→ EXERCISE DATA:
•••••

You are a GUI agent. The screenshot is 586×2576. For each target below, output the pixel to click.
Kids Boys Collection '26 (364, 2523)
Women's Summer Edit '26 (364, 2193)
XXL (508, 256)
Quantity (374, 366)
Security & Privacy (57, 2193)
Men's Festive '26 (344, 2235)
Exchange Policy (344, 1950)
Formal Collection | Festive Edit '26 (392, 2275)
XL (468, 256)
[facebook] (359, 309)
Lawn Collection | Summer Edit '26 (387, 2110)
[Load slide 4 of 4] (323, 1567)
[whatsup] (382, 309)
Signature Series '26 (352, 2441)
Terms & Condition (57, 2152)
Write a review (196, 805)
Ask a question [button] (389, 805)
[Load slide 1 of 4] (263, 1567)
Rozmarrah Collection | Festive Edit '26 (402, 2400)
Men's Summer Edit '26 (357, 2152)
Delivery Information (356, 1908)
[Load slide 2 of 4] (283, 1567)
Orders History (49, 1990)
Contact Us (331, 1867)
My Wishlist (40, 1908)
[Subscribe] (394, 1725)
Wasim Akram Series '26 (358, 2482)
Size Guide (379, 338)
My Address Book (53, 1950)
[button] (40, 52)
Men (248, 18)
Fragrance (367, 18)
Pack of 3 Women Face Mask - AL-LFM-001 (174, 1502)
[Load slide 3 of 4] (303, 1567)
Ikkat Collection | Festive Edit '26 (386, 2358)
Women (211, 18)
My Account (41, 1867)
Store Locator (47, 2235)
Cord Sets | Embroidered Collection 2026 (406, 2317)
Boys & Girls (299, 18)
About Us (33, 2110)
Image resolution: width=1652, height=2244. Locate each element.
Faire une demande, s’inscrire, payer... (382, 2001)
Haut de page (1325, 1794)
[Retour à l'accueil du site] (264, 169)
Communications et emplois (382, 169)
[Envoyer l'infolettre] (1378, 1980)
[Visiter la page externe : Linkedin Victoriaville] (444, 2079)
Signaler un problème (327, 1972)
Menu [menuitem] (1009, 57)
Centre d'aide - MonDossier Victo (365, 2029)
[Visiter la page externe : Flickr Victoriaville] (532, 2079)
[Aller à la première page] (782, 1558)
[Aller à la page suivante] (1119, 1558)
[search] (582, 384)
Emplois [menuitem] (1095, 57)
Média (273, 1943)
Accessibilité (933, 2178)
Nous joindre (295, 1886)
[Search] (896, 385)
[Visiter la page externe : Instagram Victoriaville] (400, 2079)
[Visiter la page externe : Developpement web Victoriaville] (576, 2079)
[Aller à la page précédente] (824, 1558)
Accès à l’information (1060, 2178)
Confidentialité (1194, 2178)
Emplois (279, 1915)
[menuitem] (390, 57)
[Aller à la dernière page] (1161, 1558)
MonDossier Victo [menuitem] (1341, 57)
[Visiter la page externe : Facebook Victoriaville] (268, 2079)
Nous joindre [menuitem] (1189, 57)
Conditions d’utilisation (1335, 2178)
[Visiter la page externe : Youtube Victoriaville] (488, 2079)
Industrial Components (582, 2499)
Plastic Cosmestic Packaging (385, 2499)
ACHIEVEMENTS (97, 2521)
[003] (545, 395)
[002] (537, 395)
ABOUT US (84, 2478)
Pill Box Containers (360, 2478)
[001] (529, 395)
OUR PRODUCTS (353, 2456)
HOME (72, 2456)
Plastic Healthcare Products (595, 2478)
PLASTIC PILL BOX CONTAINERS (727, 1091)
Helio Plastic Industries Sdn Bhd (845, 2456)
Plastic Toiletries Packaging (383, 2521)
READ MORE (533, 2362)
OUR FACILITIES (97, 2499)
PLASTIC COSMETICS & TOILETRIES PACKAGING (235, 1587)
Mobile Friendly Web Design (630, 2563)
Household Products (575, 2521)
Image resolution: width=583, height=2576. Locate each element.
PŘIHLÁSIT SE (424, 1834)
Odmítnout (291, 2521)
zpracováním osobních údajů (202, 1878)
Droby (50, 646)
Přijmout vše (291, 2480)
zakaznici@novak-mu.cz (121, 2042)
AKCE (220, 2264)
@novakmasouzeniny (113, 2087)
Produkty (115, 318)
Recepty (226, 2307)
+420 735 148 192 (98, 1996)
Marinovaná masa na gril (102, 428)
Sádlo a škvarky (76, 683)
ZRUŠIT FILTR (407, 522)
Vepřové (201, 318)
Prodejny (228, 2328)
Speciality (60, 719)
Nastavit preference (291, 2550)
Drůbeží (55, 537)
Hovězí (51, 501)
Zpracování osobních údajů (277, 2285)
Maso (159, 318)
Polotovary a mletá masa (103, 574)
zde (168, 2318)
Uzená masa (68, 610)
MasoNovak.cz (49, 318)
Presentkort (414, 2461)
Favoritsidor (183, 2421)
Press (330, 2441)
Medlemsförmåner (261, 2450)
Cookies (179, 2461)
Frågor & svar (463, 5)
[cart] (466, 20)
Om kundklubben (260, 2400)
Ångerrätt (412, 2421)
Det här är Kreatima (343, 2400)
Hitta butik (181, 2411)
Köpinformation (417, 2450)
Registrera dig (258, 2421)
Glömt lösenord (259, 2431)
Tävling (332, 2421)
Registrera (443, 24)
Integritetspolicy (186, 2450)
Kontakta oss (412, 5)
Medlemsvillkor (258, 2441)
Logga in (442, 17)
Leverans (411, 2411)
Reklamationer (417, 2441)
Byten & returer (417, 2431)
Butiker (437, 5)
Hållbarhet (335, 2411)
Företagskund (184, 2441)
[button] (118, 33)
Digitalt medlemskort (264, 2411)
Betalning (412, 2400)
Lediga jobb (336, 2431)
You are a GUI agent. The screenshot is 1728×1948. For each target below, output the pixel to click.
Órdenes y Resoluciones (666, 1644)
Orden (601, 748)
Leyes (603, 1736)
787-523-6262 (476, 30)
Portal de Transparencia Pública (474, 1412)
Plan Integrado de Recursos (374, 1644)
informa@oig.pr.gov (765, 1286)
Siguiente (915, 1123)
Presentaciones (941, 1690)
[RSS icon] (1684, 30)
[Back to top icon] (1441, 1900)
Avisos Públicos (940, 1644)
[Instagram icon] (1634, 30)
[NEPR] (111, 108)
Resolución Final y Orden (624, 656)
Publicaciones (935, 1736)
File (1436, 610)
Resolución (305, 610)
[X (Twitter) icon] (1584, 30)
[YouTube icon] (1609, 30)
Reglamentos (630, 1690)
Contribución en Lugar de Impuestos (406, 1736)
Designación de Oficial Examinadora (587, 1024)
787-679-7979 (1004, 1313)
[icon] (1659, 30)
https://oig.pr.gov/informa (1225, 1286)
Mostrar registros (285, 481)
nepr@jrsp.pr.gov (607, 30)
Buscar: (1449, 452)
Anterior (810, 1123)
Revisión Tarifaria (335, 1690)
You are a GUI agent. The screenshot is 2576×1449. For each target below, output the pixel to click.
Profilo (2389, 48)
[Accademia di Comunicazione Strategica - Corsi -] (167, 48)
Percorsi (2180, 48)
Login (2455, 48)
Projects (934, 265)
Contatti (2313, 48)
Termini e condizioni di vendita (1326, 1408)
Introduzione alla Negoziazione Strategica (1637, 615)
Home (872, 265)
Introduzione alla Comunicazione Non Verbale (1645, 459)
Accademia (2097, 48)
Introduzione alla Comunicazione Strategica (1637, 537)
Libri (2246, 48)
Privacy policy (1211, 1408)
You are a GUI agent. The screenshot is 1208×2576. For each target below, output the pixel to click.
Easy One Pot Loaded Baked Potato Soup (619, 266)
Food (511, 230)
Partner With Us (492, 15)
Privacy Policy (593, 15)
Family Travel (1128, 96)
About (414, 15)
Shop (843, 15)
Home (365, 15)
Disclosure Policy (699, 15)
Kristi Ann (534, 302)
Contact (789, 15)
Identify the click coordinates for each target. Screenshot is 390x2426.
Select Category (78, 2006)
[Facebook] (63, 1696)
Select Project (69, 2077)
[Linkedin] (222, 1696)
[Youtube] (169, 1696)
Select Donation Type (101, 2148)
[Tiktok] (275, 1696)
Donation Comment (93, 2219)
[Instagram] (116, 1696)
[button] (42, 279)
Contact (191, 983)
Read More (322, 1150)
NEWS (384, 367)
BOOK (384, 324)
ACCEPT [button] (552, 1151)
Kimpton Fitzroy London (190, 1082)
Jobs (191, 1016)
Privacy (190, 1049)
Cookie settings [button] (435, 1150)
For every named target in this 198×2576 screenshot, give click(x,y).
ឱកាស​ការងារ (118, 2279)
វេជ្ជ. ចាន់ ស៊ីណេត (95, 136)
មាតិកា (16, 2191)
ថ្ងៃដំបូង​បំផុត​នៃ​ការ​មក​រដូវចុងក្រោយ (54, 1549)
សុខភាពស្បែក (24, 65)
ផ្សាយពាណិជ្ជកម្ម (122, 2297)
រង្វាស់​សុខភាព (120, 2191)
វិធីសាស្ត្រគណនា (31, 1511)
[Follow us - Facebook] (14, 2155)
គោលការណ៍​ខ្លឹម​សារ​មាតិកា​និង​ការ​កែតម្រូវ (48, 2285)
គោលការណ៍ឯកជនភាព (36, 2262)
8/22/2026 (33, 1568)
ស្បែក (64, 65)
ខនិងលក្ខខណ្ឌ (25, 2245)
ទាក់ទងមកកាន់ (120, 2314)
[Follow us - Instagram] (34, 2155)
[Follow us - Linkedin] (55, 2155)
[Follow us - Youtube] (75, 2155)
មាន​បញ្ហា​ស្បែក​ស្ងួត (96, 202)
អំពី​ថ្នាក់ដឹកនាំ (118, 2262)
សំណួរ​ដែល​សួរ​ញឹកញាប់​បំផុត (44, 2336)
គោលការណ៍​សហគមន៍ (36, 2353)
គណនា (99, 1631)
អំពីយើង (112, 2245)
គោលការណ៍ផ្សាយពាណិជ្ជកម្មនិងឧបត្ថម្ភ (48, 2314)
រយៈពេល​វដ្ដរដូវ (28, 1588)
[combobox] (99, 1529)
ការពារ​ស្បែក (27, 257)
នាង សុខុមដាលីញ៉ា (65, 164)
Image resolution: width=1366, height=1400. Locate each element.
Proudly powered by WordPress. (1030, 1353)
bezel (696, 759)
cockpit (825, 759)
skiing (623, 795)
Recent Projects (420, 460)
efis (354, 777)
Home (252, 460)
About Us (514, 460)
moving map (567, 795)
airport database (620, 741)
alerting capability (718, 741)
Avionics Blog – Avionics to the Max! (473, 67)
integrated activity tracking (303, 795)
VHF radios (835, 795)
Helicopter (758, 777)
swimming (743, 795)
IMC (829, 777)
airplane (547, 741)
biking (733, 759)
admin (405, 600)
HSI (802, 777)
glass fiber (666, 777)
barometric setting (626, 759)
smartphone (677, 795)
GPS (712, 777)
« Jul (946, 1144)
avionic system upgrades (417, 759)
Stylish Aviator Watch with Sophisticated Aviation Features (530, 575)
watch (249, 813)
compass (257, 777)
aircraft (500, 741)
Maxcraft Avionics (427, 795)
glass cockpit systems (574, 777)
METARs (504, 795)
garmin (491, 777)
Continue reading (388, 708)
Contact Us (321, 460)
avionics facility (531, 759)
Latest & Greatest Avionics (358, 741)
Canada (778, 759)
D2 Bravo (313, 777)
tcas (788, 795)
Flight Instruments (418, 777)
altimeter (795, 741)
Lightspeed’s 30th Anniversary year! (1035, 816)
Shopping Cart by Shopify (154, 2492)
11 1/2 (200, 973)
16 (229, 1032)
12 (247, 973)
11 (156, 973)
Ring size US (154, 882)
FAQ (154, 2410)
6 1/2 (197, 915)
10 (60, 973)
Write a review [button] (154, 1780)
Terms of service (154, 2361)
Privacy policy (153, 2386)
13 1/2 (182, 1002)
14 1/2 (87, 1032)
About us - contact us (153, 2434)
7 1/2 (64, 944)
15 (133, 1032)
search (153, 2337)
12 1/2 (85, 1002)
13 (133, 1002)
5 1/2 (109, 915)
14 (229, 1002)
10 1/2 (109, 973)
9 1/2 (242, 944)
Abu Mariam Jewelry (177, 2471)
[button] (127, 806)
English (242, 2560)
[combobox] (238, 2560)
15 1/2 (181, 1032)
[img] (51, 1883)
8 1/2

•••••

→ ACTION ITEM: In the data above, start at the line that has "រង្វាស់​សុខភាព (120, 2191)", stop after the line that has "Recent Projects (420, 460)", and print every line in between exactly as it stands.

→ RESPONSE AREA:
រង្វាស់​សុខភាព (120, 2191)
វិធីសាស្ត្រគណនា (31, 1511)
[Follow us - Facebook] (14, 2155)
គោលការណ៍​ខ្លឹម​សារ​មាតិកា​និង​ការ​កែតម្រូវ (48, 2285)
គោលការណ៍ឯកជនភាព (36, 2262)
8/22/2026 (33, 1568)
ស្បែក (64, 65)
ខនិងលក្ខខណ្ឌ (25, 2245)
ទាក់ទងមកកាន់ (120, 2314)
[Follow us - Instagram] (34, 2155)
[Follow us - Linkedin] (55, 2155)
[Follow us - Youtube] (75, 2155)
មាន​បញ្ហា​ស្បែក​ស្ងួត (96, 202)
អំពី​ថ្នាក់ដឹកនាំ (118, 2262)
សំណួរ​ដែល​សួរ​ញឹកញាប់​បំផុត (44, 2336)
គោលការណ៍​សហគមន៍ (36, 2353)
គណនា (99, 1631)
អំពីយើង (112, 2245)
គោលការណ៍ផ្សាយពាណិជ្ជកម្មនិងឧបត្ថម្ភ (48, 2314)
រយៈពេល​វដ្ដរដូវ (28, 1588)
[combobox] (99, 1529)
ការពារ​ស្បែក (27, 257)
នាង សុខុមដាលីញ៉ា (65, 164)
Image resolution: width=1366, height=1400. Locate each element.
Proudly powered by WordPress. (1030, 1353)
bezel (696, 759)
cockpit (825, 759)
skiing (623, 795)
Recent Projects (420, 460)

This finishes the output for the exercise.